▶ TEXT BLOCK
□ □ □ □
These roasted vegetables are a beautiful centerpiece for the table, and will accompany virtually any main course. Feel free to substitute vegetables of your choice, keeping in mind that they may require different cooking times, so remove each vegetable as it becomes tender.
1. Preheat the oven to 425°F. Lightly coat 2 baking sheets with cooking spray.
2. Place the sweet potatoes, mini potatoes, red and green peppers, asparagus, onion, mushrooms and garlic on the prepared baking sheets and lightly coat with cooking spray Bake on 2 separate racks in the oven. Remove the asparagus after 10 minutes of roasting. Turn the other vegetables after another 15 minutes. Continue to cook for 10 more minutes, just until the vegetables are tender and browned. Gently peel the skin from the garlic and squeeze out the cloves. Place vegetables and garlic on a serving platter.
3. To make the dressing, whisk together the oil, vinegar, honey, salt and pepper in a small bowl.
4. Pour the dressing over the vegetables and garnish with fresh basil and pine nuts and goat cheese, if using.
□ □ □ □
[Items from a data source]
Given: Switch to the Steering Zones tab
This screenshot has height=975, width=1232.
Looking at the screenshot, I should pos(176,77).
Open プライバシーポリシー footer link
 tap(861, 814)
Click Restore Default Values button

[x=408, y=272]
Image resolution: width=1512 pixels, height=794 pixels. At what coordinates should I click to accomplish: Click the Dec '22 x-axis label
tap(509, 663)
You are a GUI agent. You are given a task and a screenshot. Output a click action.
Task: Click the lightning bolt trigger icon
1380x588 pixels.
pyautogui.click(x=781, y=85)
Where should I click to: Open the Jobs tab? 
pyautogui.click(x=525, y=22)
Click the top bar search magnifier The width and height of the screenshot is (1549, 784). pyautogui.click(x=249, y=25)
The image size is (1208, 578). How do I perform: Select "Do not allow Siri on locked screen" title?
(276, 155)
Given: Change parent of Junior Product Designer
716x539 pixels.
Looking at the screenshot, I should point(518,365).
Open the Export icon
□ □ □ □
▶ TASK DESCRIPTION
In the roasted vegetables recipe, after how many minutes of roasting is the asparagus removed from the oven?

▶ EXERCISE RESULT
After 10 minutes.